As a private UK investor you can’t run a private equity fund, but you can use a margin account to take advantage of leverage. Most stock brokers willingly set you up a margin account that lets you borrow money at a pre-agreed interest rate; generally you can borrow up to 50 per cent of the cost to purchase stocks.

Assume that you have £100,000 to invest and you use it to buy 500 shares of a £200 stock. If the stock’s price goes up to £250 in 12 months, you end up with a £25,000 gain and a 25 per cent return. That’s known as your unlevered return.

With leverage, however, you still have £100,000 to invest but your broker allows you to borrow up to 50 per cent of any stock purchase at an interest rate of 10 per cent. Now you can buy 1,000 shares at £200 per share, for a total investment of £200,000 (£100,000 of your cash plus that £100,000 margin loan).

The stock goes up in value to £250 over 12 months as before and you sell up. You get back £250,000, pay back your loan of £100,000 plus 10 per cent interest (£10,000) and you have £140,000 in your hand ‒ a pretty nifty 40 per cent return.
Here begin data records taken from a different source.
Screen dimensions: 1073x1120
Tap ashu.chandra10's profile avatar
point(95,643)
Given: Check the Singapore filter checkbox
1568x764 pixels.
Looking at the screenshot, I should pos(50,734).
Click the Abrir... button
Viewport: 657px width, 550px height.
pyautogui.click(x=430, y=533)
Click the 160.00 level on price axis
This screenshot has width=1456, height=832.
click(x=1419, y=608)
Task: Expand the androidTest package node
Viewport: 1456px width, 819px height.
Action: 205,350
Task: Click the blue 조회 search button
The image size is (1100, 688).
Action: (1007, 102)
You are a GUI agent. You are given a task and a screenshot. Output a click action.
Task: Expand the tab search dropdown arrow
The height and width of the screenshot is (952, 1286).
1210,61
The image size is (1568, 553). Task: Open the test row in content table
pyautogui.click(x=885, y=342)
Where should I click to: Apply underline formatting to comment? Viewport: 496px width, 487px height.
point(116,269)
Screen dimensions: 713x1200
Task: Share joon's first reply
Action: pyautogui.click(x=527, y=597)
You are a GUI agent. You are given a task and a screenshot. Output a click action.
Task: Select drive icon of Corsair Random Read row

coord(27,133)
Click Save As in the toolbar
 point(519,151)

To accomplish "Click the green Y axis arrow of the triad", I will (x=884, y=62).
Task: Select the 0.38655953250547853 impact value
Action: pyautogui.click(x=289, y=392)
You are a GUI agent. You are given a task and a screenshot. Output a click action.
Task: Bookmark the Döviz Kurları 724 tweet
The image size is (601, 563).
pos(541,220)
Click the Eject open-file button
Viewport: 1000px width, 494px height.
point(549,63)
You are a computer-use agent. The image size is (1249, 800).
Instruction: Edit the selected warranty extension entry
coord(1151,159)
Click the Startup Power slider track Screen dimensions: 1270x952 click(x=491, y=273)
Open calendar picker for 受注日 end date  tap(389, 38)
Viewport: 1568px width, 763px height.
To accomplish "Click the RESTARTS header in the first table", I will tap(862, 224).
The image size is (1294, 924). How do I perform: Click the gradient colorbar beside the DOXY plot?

Asking the question: Isn’t gearing up risky?

Using leverage ‒ in effect, using other people’s money ‒ is almost self-evidently risky and apparently today’s world is a slightly grim place in which everyone’s deleveraging like crazy. Or at least that’s what some stock-market analysts think.

For debt cynics like Gary Shilling (author of The Age of Deleveraging), and he’s far from being a lone voice), debt is bad and cash is good.

A warning from history

Leverage has certainly gone horribly wrong in the past, especially when applied to investing in shares using margin accounts. The orgy of margin buying during the 1920s’ boom helped precipitate the Stock Market Crash of 1929 and the resulting depression as thousands of investors couldn’t make their margin calls. Back then, margin requirements were quite lenient and investors were able to purchase huge blocks of stock with very small upfront investments.

When the stock market began its deadly spiral in 1929, scores of investors received margin calls. They were forced to deliver additional money to their brokers or their shares would be sold.

Because most individuals were leveraged to the hilt, they didn't have the money to cover their leveraged positions, which forced brokers to sell their shares. The selling precipitated further market declines and more margin calls . . . and so on. And everyone knows what happened next.

The brutal truth is that, although leverage can certainly help to gear up your returns, any losses are also correspondingly greater. If you invest £25,000 of your own money and your portfolio drops in value to £15,000, after 15 years, you’ve lost £10,000. But if you borrowed £25,000 to purchase that same portfolio, you’re out of pocket by much more.

If, for example, you paid for your investment by taking out a home equity loan with a 15-year term at 6.5 per cent, you’ve also paid £14,200 in interest. In this case, your total loss is £24,200 (£10,000 + £14,200) ‒ almost 150 per cent more!

Using leverage shortens your time horizon and doesn’t give you the long-term time to bounce back. Also, come what may, you still have to pay the interest on the loan, even if your investments are falling in value.

Few events are worse than receiving a margin call from your stockbroker. A margin call is when your broker demands that you deposit enough of your own cash into the account to bring the balance up to the minimum maintenance margin requirement.

Investors must put up a minimum initial margin of 50 per cent, but they also need to always run a maintenance margin of at least 25 per cent. This margin protects the broker if the value of the investment declines. If your value of equity in shares or bonds drops below that 25 per cent barrier, your stock broker needs to make the margin call.